His main point is that the biggest risks to Korea's inflation are coming from the Middle East crisis, which is causing wild swings in oil prices and the Korean won. We've seen this play out recently. In late March, oil prices dropped on ceasefire hopes, only to rebound as war headlines returned. The won has also been volatile, strengthening when de-escalation seems possible and weakening when tensions rise. This direct link between geopolitical events and key economic variables explains why Shin is prioritizing FX and energy stability. The fact that domestic inflation was on target at 2.0% in February further strengthens his case that the problem is imported.
So, what about the government's planned ₩25 trillion extra budget? Shin described its potential inflationary impact as "limited." This isn't just wishful thinking; it's a calculated assessment. First, the budget's size, about 0.94% of GDP, is significant enough to support the economy but not large enough to cause runaway inflation, especially if the funds are targeted and temporary. Second, this view is consistent with the Bank of Korea's stance over the past year, where it has repeatedly stated that supplementary budgets don't automatically fuel major price pressures.

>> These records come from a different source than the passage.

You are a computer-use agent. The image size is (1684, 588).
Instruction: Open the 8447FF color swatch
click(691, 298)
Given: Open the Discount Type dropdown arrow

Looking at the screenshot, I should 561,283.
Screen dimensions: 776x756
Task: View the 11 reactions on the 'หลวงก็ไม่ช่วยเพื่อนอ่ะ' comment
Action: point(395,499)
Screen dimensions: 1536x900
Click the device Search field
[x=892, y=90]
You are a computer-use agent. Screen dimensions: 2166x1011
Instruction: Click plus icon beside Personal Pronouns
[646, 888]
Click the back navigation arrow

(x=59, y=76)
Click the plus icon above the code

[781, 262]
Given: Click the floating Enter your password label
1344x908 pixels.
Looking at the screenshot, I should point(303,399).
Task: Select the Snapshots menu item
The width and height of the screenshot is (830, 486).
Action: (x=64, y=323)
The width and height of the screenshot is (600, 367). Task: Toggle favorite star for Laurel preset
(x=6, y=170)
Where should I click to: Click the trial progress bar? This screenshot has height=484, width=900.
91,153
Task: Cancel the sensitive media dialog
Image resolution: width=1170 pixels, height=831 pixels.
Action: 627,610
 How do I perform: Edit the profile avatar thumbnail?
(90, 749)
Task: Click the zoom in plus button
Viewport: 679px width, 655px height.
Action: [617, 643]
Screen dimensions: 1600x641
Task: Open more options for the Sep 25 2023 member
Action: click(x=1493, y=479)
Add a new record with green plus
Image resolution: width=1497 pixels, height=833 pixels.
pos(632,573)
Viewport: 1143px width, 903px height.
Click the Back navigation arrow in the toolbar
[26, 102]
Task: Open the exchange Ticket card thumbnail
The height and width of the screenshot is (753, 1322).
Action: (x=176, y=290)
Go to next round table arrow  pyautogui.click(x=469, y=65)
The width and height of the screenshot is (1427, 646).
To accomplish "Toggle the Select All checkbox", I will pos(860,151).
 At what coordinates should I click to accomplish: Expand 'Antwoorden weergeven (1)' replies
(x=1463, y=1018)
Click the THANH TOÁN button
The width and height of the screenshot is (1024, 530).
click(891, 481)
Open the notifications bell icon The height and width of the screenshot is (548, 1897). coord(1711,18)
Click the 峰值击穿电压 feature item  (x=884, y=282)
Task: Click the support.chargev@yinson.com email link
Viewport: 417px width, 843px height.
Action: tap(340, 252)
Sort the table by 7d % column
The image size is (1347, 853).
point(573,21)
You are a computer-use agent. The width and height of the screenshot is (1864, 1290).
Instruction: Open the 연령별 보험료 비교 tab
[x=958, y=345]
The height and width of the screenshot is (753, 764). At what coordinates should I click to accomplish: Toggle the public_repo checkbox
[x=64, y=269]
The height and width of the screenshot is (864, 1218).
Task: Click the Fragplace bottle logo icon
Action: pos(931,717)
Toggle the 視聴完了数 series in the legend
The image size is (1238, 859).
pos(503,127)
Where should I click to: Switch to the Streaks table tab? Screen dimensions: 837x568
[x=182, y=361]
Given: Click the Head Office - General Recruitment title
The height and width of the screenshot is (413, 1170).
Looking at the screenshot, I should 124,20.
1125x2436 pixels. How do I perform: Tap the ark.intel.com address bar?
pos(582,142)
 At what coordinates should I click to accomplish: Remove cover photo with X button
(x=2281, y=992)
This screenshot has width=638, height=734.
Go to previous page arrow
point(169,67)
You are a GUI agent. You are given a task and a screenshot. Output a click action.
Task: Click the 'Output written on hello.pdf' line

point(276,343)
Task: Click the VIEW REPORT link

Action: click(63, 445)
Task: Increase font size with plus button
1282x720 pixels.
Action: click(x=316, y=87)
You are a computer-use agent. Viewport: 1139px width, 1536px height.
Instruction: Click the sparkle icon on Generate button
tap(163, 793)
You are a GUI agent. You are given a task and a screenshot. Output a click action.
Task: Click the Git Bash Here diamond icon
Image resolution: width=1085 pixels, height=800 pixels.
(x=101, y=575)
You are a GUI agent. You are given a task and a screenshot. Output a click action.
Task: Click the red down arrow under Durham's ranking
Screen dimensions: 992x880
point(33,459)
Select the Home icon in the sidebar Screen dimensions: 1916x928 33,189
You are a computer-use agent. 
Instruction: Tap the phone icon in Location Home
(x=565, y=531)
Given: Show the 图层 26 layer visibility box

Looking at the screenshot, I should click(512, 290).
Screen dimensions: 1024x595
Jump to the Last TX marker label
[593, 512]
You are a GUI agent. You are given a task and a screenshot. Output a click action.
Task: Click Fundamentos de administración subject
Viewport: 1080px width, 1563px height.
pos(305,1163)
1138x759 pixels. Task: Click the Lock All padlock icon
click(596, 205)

This allows the BoK to maintain a "patient but watchful" stance. Shin's confidence is also backed by strong fundamentals. He noted that KRW liquidity is "good," partly because the U.S. Federal Reserve's recent decision to hold its rates steady has calmed global markets. This, combined with Korea’s substantial foreign exchange reserves of over $420 billion, provides a solid buffer against external shocks.
In essence, Shin is threading a needle. The strategy is to hold the line with the current restrictive interest rate of 2.50%, using Korea's financial strength as a shield while closely monitoring the volatile external situation. If the diplomatic situation improves, this patient approach will have been the right call. If it deteriorates, a rate hike remains a possibility to defend against inflation.
- Extra Budget: Additional government spending approved outside of the regular annual budget, typically to respond to unforeseen events like an economic crisis or war.
- Hawkish: A term describing a monetary policy stance that favors higher interest rates to control inflation, even at the risk of slowing economic growth.
- Restrictive Monetary Policy: A central bank policy that aims to slow down economic growth to fight inflation, usually by keeping interest rates high.